▶ SUPPLIED RECORDS
┄┄┄┄┄┄┄┄┄┄┄┄┄┄┄┄┄┄┄┄
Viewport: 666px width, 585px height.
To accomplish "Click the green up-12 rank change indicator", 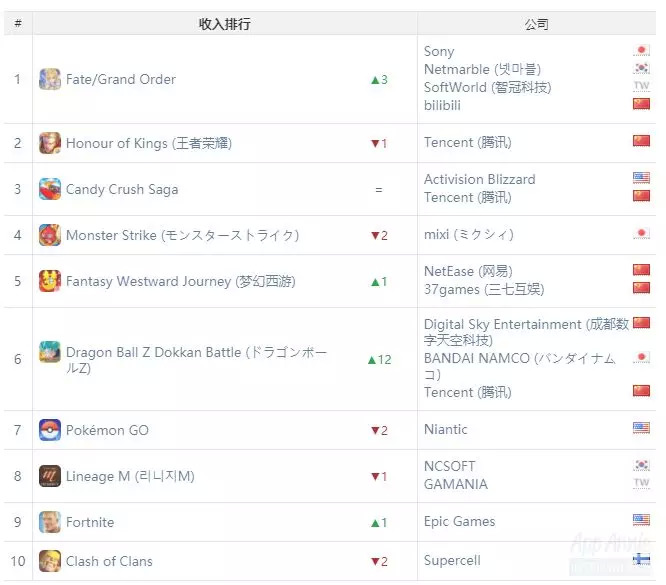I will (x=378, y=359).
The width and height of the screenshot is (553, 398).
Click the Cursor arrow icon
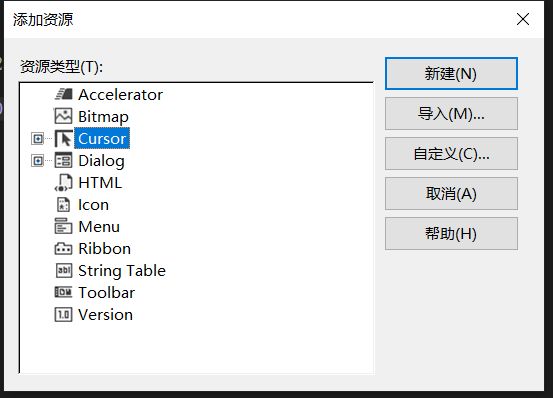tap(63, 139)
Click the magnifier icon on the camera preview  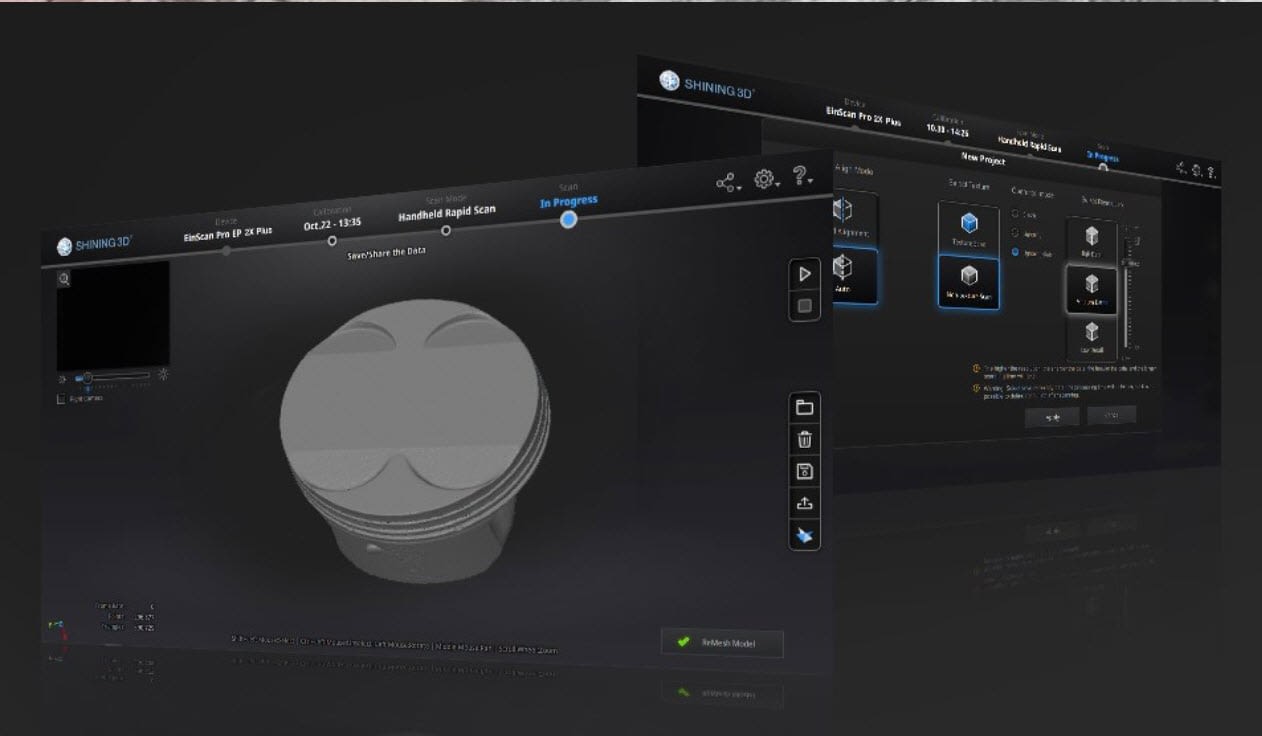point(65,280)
┄┄┄┄┄┄┄┄┄┄┄┄┄┄┄┄┄┄┄┄
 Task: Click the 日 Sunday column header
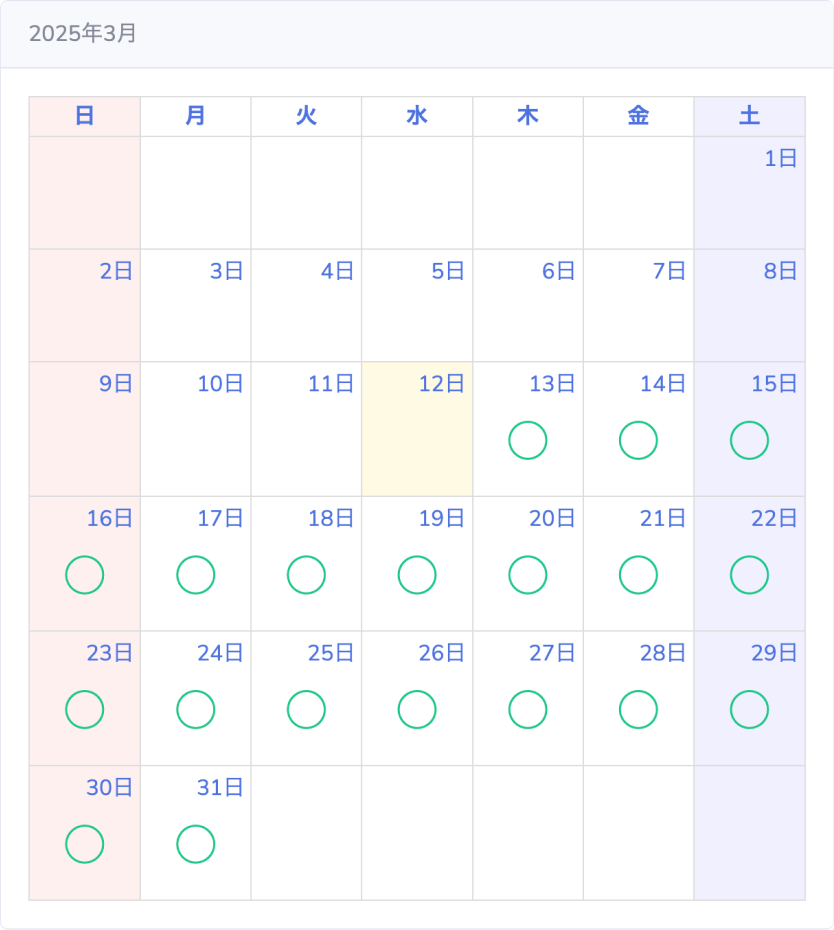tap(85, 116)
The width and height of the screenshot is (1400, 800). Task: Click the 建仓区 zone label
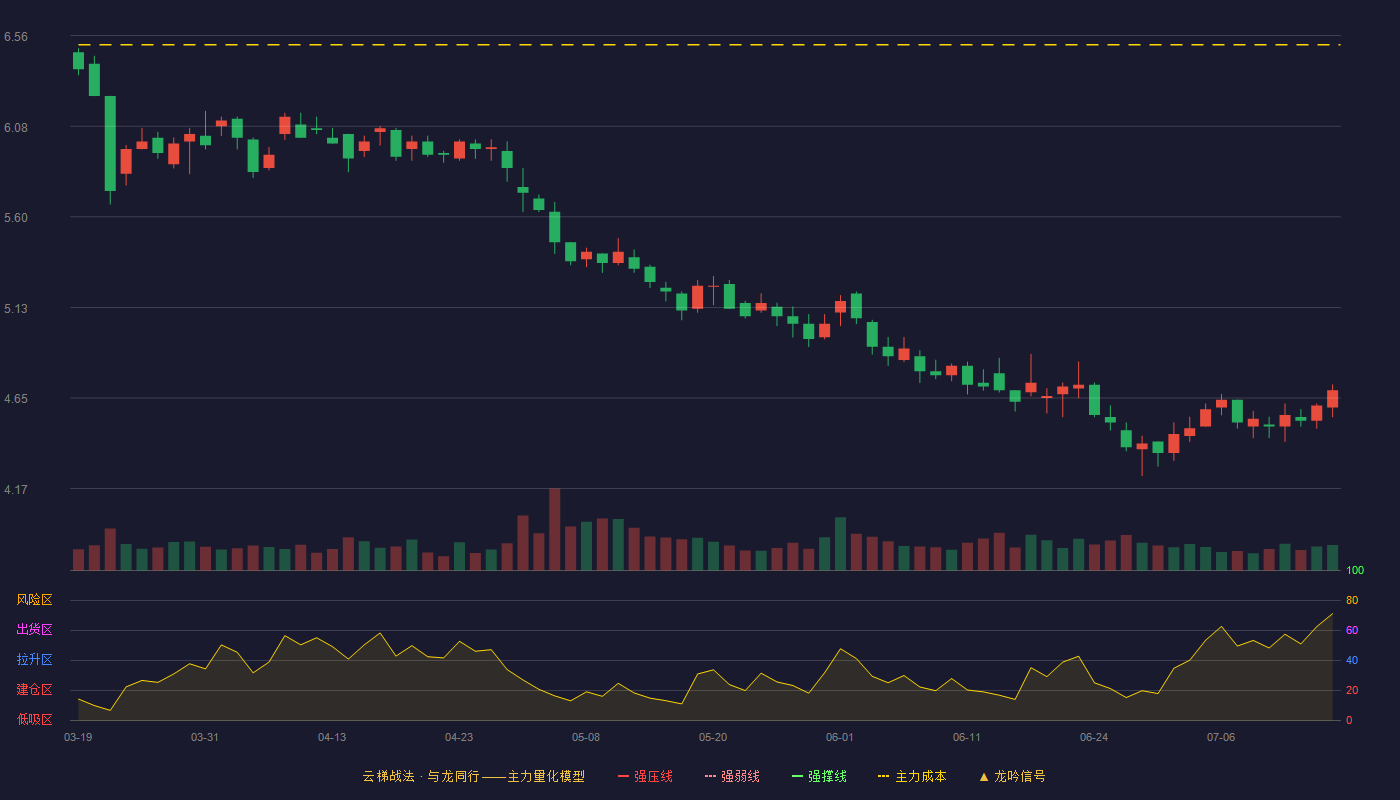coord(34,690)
┄┄┄┄┄┄┄┄┄┄┄┄┄┄┄┄┄┄┄┄
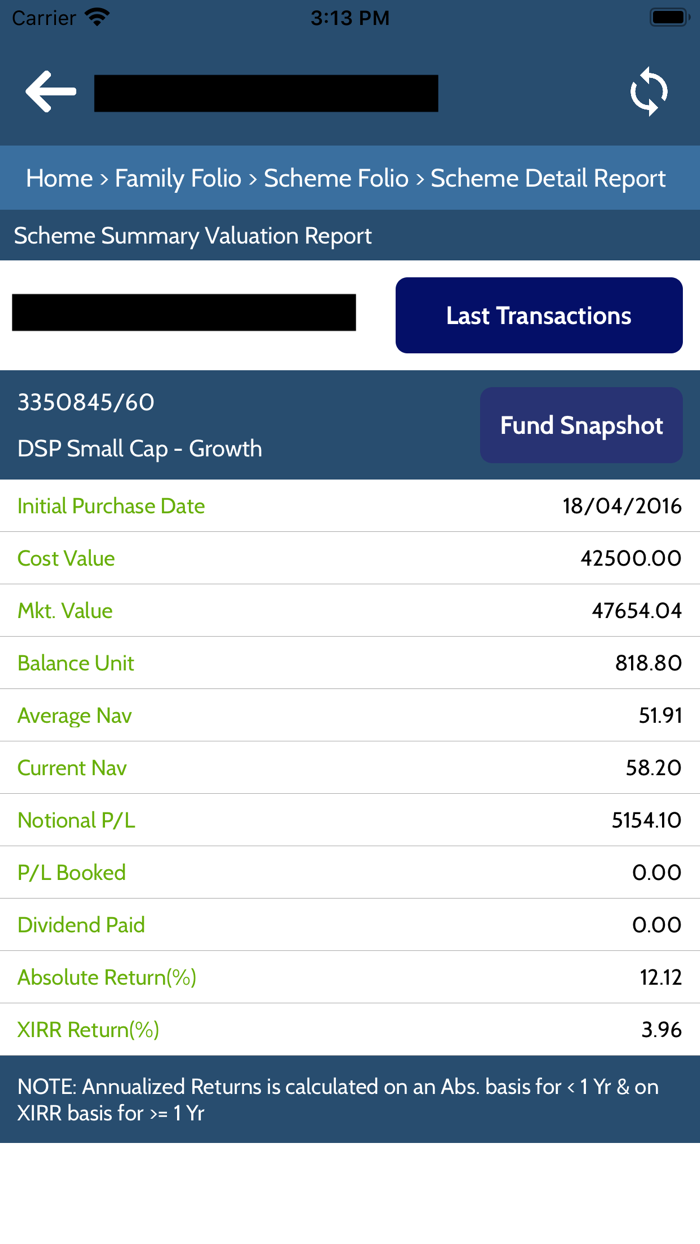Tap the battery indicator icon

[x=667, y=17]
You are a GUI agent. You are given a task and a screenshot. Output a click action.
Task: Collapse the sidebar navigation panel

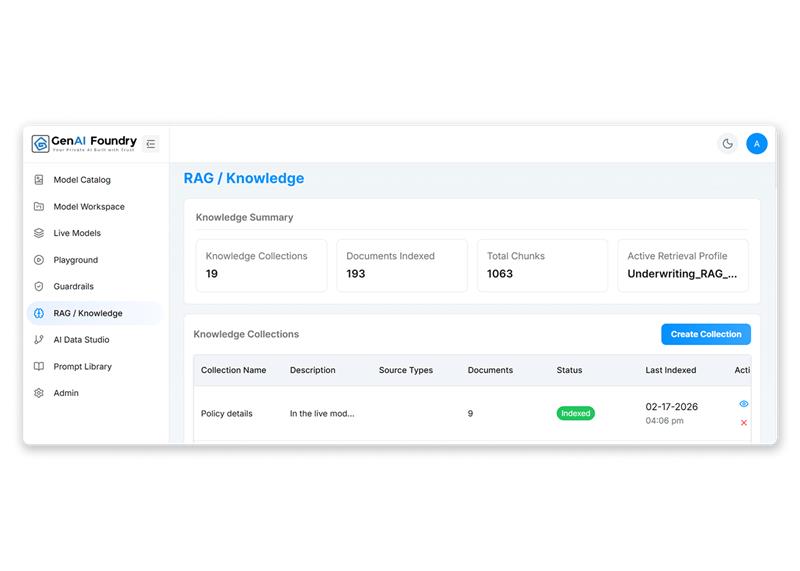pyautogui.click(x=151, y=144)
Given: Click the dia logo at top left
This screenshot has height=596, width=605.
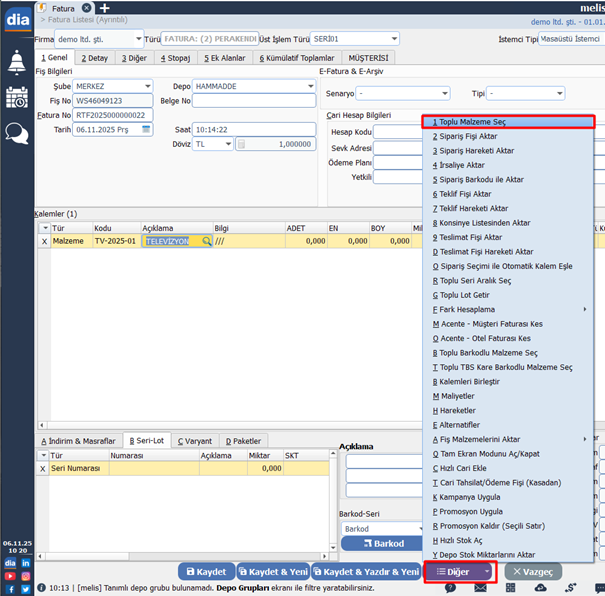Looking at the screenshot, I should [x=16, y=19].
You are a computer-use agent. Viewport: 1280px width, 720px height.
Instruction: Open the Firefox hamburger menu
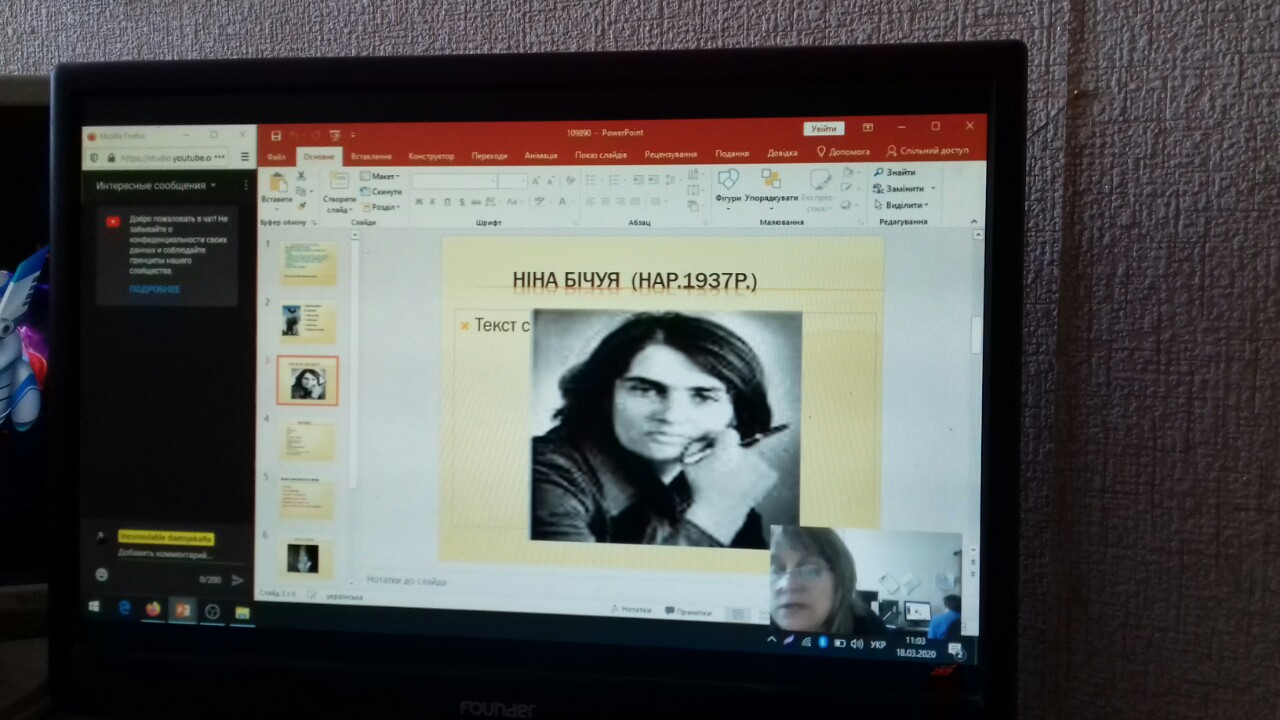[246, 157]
┄┄┄┄┄┄┄┄┄┄┄┄┄┄┄┄┄┄┄┄
▶ WHAT TO WORK ON
Take every line above where "Viewport" appears and copy it.

▶ EXPECTED OUTPUT
Viewport: 666px width, 585px height.
You are a computer-use agent. Viewport: 1280px width, 720px height.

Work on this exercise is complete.